- Saved data entries -
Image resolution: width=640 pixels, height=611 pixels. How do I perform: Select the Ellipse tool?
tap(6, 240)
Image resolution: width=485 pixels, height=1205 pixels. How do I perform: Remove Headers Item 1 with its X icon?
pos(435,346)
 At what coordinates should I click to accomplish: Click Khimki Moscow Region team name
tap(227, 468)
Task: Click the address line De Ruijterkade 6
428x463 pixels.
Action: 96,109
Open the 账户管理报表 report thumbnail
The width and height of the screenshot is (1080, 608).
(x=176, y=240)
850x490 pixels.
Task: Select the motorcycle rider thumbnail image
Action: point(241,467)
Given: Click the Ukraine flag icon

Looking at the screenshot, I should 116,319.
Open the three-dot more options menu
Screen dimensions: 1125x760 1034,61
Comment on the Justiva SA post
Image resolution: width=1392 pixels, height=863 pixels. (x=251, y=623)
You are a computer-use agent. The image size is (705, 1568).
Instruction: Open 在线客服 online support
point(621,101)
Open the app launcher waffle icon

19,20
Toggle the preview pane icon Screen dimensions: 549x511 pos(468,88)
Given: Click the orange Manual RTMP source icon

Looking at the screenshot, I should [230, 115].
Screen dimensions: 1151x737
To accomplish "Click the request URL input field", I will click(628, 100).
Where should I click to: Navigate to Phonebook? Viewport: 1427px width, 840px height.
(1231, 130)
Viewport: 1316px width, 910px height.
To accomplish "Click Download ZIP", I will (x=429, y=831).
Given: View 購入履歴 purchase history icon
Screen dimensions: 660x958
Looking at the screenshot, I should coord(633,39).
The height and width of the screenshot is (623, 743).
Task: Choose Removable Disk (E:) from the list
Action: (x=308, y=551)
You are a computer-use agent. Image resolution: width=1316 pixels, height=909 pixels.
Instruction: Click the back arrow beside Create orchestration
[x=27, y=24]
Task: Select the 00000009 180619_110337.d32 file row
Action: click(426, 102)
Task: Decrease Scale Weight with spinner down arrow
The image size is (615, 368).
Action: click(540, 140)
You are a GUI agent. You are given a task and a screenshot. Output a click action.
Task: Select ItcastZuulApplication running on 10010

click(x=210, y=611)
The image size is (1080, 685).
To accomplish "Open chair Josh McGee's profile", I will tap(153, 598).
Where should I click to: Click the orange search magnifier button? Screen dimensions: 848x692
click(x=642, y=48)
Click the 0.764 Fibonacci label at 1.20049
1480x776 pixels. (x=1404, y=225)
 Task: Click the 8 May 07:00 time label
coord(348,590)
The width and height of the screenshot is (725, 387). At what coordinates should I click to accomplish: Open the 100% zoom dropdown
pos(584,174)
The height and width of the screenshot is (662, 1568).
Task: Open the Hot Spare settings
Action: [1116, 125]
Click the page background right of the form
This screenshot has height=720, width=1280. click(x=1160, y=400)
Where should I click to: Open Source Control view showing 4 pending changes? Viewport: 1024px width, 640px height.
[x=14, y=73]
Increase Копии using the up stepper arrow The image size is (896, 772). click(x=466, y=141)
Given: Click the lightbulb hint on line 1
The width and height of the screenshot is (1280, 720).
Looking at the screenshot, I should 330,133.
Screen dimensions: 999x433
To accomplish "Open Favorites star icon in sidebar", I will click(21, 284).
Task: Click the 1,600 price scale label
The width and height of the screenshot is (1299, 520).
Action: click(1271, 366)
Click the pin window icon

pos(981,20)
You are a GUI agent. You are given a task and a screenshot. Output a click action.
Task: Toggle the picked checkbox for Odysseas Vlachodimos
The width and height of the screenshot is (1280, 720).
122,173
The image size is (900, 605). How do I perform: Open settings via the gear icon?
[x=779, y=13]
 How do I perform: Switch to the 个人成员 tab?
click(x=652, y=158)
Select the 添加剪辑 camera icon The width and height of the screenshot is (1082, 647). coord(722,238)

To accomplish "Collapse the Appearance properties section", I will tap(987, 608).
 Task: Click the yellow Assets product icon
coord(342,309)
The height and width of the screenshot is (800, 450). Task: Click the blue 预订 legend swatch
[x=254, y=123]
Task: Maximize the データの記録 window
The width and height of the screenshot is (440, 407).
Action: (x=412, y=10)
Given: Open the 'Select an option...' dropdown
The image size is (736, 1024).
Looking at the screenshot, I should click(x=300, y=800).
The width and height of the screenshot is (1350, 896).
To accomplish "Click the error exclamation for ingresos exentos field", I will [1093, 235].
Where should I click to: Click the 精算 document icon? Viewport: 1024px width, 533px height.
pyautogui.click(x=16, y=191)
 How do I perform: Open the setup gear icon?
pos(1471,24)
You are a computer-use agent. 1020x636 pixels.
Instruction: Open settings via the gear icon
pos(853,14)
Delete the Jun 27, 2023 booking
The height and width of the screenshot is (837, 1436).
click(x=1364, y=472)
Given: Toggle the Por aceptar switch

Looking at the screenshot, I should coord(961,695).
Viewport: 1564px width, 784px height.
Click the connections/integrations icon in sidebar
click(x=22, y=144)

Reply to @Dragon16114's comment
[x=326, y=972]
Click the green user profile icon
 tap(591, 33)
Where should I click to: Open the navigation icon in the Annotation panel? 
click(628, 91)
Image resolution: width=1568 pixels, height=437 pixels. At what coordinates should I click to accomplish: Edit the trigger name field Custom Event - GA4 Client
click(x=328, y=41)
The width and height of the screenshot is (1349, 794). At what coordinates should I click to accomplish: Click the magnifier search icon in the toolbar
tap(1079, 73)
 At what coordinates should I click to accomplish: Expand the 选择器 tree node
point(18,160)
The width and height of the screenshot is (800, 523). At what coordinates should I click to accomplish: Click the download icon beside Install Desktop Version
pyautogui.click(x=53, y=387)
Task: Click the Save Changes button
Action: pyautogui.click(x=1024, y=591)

- What is expected -
Reproduce each line above that contains "computer".

- Written response -
You are a computer-use agent. The image size is (705, 1568).
You are a computer-use agent. Image resolution: width=1316 pixels, height=909 pixels.
You are a computer-use agent. 1020x636 pixels.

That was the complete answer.